Source data:
◇ ◇ ◇ ◇
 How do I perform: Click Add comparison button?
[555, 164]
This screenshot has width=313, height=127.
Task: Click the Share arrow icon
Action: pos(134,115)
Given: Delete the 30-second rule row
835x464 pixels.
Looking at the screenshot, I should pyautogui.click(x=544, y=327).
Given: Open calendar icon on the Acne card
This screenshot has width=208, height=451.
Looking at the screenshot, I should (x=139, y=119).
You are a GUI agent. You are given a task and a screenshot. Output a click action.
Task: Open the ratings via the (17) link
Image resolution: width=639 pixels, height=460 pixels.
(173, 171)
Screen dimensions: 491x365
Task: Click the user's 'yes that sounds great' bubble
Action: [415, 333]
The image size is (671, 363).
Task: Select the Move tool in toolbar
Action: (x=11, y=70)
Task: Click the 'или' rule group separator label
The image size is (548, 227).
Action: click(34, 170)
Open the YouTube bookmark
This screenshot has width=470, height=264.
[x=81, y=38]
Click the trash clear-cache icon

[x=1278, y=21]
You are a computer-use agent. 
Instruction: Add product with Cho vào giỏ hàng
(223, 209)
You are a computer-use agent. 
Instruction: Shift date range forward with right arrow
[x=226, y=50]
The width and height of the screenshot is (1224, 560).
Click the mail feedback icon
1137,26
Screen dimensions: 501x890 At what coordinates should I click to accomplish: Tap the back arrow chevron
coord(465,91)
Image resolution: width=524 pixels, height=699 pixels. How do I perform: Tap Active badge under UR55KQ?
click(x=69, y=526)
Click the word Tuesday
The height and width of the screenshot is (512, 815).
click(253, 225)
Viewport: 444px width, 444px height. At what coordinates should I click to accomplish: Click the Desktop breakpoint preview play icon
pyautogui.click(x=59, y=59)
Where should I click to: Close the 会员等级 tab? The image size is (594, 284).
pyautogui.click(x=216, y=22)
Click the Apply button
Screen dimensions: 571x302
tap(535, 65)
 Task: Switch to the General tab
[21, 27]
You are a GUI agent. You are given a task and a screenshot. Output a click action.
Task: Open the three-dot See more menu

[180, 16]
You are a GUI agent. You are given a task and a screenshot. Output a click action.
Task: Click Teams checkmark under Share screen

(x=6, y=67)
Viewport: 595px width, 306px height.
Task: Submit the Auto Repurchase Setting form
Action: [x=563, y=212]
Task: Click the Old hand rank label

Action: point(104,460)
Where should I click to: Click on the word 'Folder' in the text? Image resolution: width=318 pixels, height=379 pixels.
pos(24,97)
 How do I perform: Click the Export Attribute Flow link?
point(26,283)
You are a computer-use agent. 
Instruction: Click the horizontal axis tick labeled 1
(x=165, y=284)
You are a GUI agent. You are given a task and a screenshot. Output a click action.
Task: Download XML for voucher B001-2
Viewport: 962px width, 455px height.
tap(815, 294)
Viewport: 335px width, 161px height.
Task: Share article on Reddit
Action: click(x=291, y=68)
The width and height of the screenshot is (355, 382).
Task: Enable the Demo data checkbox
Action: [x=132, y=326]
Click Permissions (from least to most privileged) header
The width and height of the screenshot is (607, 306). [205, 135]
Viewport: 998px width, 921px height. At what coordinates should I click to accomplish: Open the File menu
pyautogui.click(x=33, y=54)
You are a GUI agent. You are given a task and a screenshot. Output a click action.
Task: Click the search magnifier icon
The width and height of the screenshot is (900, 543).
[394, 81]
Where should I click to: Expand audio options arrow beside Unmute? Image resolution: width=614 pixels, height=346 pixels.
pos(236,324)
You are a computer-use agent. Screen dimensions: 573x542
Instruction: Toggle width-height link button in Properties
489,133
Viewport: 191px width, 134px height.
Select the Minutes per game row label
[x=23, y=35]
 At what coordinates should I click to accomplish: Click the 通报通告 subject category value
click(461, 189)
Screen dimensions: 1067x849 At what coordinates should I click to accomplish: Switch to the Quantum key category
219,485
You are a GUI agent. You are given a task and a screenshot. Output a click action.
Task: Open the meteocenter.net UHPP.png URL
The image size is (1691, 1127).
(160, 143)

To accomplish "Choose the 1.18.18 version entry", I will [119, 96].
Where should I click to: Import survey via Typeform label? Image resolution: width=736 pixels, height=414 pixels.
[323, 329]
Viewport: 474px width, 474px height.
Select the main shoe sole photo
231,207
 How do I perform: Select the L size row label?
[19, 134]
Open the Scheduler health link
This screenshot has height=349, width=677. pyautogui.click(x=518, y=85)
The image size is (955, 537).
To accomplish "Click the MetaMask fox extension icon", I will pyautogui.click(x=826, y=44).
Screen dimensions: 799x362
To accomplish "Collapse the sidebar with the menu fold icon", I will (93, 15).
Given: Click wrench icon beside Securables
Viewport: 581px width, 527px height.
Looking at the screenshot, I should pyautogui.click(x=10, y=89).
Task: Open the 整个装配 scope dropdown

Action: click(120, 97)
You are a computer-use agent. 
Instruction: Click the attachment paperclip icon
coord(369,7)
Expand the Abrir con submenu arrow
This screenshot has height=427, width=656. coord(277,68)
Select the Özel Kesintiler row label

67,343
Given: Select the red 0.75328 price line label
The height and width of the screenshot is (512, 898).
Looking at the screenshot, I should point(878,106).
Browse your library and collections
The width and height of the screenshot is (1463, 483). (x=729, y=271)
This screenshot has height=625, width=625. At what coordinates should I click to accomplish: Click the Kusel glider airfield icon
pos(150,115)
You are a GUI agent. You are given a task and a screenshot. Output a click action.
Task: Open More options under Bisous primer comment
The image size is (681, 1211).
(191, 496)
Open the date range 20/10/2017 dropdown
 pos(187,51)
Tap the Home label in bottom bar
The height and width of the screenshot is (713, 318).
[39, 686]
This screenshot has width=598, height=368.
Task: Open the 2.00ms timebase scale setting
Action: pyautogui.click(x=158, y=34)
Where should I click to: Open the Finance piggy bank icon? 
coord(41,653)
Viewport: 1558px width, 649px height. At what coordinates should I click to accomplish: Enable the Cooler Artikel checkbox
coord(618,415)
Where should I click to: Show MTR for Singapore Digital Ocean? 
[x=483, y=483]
◇ ◇ ◇ ◇
Go through the records and output them all, word for word.

 How do I perform: Click Add comparison button?
[555, 164]
This screenshot has width=313, height=127.
Task: Click the Share arrow icon
Action: pos(134,115)
Given: Delete the 30-second rule row
835x464 pixels.
Looking at the screenshot, I should pyautogui.click(x=544, y=327).
Given: Open calendar icon on the Acne card
This screenshot has width=208, height=451.
Looking at the screenshot, I should (x=139, y=119).
You are a GUI agent. You are given a task and a screenshot. Output a click action.
Task: Open the ratings via the (17) link
Image resolution: width=639 pixels, height=460 pixels.
(173, 171)
Screen dimensions: 491x365
Task: Click the user's 'yes that sounds great' bubble
Action: [415, 333]
The image size is (671, 363).
Task: Select the Move tool in toolbar
Action: (x=11, y=70)
Task: Click the 'или' rule group separator label
The image size is (548, 227).
Action: click(34, 170)
Open the YouTube bookmark
This screenshot has width=470, height=264.
[x=81, y=38]
Click the trash clear-cache icon

[x=1278, y=21]
You are a computer-use agent. 
Instruction: Add product with Cho vào giỏ hàng
(223, 209)
You are a computer-use agent. 
Instruction: Shift date range forward with right arrow
[x=226, y=50]
The width and height of the screenshot is (1224, 560).
Click the mail feedback icon
1137,26
Screen dimensions: 501x890 At what coordinates should I click to accomplish: Tap the back arrow chevron
coord(465,91)
Image resolution: width=524 pixels, height=699 pixels. How do I perform: Tap Active badge under UR55KQ?
click(x=69, y=526)
Click the word Tuesday
The height and width of the screenshot is (512, 815).
click(253, 225)
Viewport: 444px width, 444px height. At what coordinates should I click to accomplish: Click the Desktop breakpoint preview play icon
pyautogui.click(x=59, y=59)
Where should I click to: Close the 会员等级 tab? The image size is (594, 284).
pyautogui.click(x=216, y=22)
Click the Apply button
Screen dimensions: 571x302
tap(535, 65)
 Task: Switch to the General tab
[21, 27]
You are a GUI agent. You are given a task and a screenshot. Output a click action.
Task: Open the three-dot See more menu

[180, 16]
You are a GUI agent. You are given a task and a screenshot. Output a click action.
Task: Click Teams checkmark under Share screen

(x=6, y=67)
Viewport: 595px width, 306px height.
Task: Submit the Auto Repurchase Setting form
Action: [x=563, y=212]
Task: Click the Old hand rank label

Action: point(104,460)
Where should I click to: Click on the word 'Folder' in the text? Image resolution: width=318 pixels, height=379 pixels.
pos(24,97)
 How do I perform: Click the Export Attribute Flow link?
point(26,283)
You are a computer-use agent. 
Instruction: Click the horizontal axis tick labeled 1
(x=165, y=284)
You are a GUI agent. You are given a task and a screenshot. Output a click action.
Task: Download XML for voucher B001-2
Viewport: 962px width, 455px height.
tap(815, 294)
Viewport: 335px width, 161px height.
Task: Share article on Reddit
Action: click(x=291, y=68)
The width and height of the screenshot is (355, 382).
Task: Enable the Demo data checkbox
Action: [x=132, y=326]
Click Permissions (from least to most privileged) header
The width and height of the screenshot is (607, 306). [205, 135]
Viewport: 998px width, 921px height. At what coordinates should I click to accomplish: Open the File menu
pyautogui.click(x=33, y=54)
You are a GUI agent. You are given a task and a screenshot. Output a click action.
Task: Click the search magnifier icon
The width and height of the screenshot is (900, 543).
[394, 81]
Where should I click to: Expand audio options arrow beside Unmute? Image resolution: width=614 pixels, height=346 pixels.
pos(236,324)
You are a computer-use agent. Screen dimensions: 573x542
Instruction: Toggle width-height link button in Properties
489,133
Viewport: 191px width, 134px height.
Select the Minutes per game row label
[x=23, y=35]
 At what coordinates should I click to accomplish: Click the 通报通告 subject category value
click(461, 189)
Screen dimensions: 1067x849 At what coordinates should I click to accomplish: Switch to the Quantum key category
219,485
You are a GUI agent. You are given a task and a screenshot. Output a click action.
Task: Open the meteocenter.net UHPP.png URL
The image size is (1691, 1127).
(160, 143)

To accomplish "Choose the 1.18.18 version entry", I will [119, 96].
Where should I click to: Import survey via Typeform label? Image resolution: width=736 pixels, height=414 pixels.
[323, 329]
Viewport: 474px width, 474px height.
Select the main shoe sole photo
231,207
 How do I perform: Select the L size row label?
[19, 134]
Open the Scheduler health link
This screenshot has height=349, width=677. pyautogui.click(x=518, y=85)
The image size is (955, 537).
To accomplish "Click the MetaMask fox extension icon", I will pyautogui.click(x=826, y=44).
Screen dimensions: 799x362
To accomplish "Collapse the sidebar with the menu fold icon", I will (93, 15).
Given: Click wrench icon beside Securables
Viewport: 581px width, 527px height.
Looking at the screenshot, I should pyautogui.click(x=10, y=89).
Task: Open the 整个装配 scope dropdown

Action: click(120, 97)
You are a computer-use agent. 
Instruction: Click the attachment paperclip icon
coord(369,7)
Expand the Abrir con submenu arrow
This screenshot has height=427, width=656. coord(277,68)
Select the Özel Kesintiler row label

67,343
Given: Select the red 0.75328 price line label
The height and width of the screenshot is (512, 898).
Looking at the screenshot, I should point(878,106).
Browse your library and collections
The width and height of the screenshot is (1463, 483). (x=729, y=271)
This screenshot has height=625, width=625. At what coordinates should I click to accomplish: Click the Kusel glider airfield icon
pos(150,115)
You are a GUI agent. You are given a task and a screenshot. Output a click action.
Task: Open More options under Bisous primer comment
The image size is (681, 1211).
(191, 496)
Open the date range 20/10/2017 dropdown
 pos(187,51)
Tap the Home label in bottom bar
The height and width of the screenshot is (713, 318).
[39, 686]
This screenshot has width=598, height=368.
Task: Open the 2.00ms timebase scale setting
Action: pyautogui.click(x=158, y=34)
Where should I click to: Open the Finance piggy bank icon? 
coord(41,653)
Viewport: 1558px width, 649px height. At what coordinates should I click to accomplish: Enable the Cooler Artikel checkbox
coord(618,415)
Where should I click to: Show MTR for Singapore Digital Ocean? 
[x=483, y=483]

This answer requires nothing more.